Goodbye Google Reader
4 min read • 611 words
Google announced on Wednesday that as part of its annual spring cleaning initiative it will be shutting down Google Reader. This saddens me, because now I have no idea how I will get my daily dose of news. My go-to Google Reader client on the Mac, iPhone, and iPad is Reeder. I love Reeder for its simple, intuitive and functional interface. Fortunately, following the announcement, the devs of Reeder tweeted the following. So it looks like I don't have to worry.
Don't worry, Reeder won't die with Google Reader.
— Reeder (@reederapp) March 14, 2013
The real purpose of this post, however, is to inform people what Google Reader is was, because a surprising number of people I have talked to have told me they had no idea.
Google Reader is an RSS client, so in order to understand what Google Reader is, you must first understand what RSS is. RSS stands for "Rich Site Summary", or "Really Simple Syndication". Most news sites or blogs publish what is called an RSS feed. This feed is a file that can be accessed over the internet that represents a list of all of the content that has been published to the site. For example, Twitter publishes RSS feeds for each of its user's tweets. An RSS reader could subscribe to this feed, and use it to display a user's recent tweets to a subscriber of the feed.
Google Reader had the added bonus of living 'in the cloud', which means it could act as a central hub for my client, "Reeder". This enabled my read and starred status of articles to keep in sync across all three of my devices, so reading an article on my iPhone would mark it read on my Mac and my iPad when those clients synced with Google Reader.

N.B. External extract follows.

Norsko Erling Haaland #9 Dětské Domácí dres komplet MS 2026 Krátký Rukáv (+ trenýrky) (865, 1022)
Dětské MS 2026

On the technical side of things, this RSS feed is represented as an XML document, you can view the feed for The Verge by visiting the following URL: https://www.theverge.com/rss/frontpage. You should view the RSS feed so that the next paragraph makes sense to you.
An RSS reader maintains a list of all of the feeds that a user has subscribed to, and displays to them a list of posts for each feed. As you saw, the XML document is not pretty. To a human, it is almost unreadable, but it is in the exact format a computer needs in order to be able to understand it as a list of articles. You might have noticed a bunch of similar looking blocks in the RSS feed, such as this one:
<entry>
<published>2013-03-141T17:59:20-05:00</published>
<updated>2013-03-15T17:59:20-07:04</updated>
<title> ... </title>
<content type="html"> ... </content>
<link rel="alternate" type="text/html" href="..."/>
<id>...</id>
<author>
<name> ... </name>
</author>
</entry>
Notice how this item is surrounded by an opening <entry>
and a closing </entry>
tag. Each article is represented as an entry, and within each item there is information such as the title, a link, and the date the article was published. This opening and closing tag convention comes in handy for the computer to make sense of the XML document. The opening and closing tags help the reader separate the document into a list of items, and learn important information about each item. The RSS reader does so through a process called parsing.
Once the RSS reader has parsed the document, it can use the parsed data to display articles in a way that is meaningful to you, the user.
The loss of Google Reader creates a big hole for many people that needs to be filled. I am eager to see who fills it in, hopefully breathing new life into RSS along the way.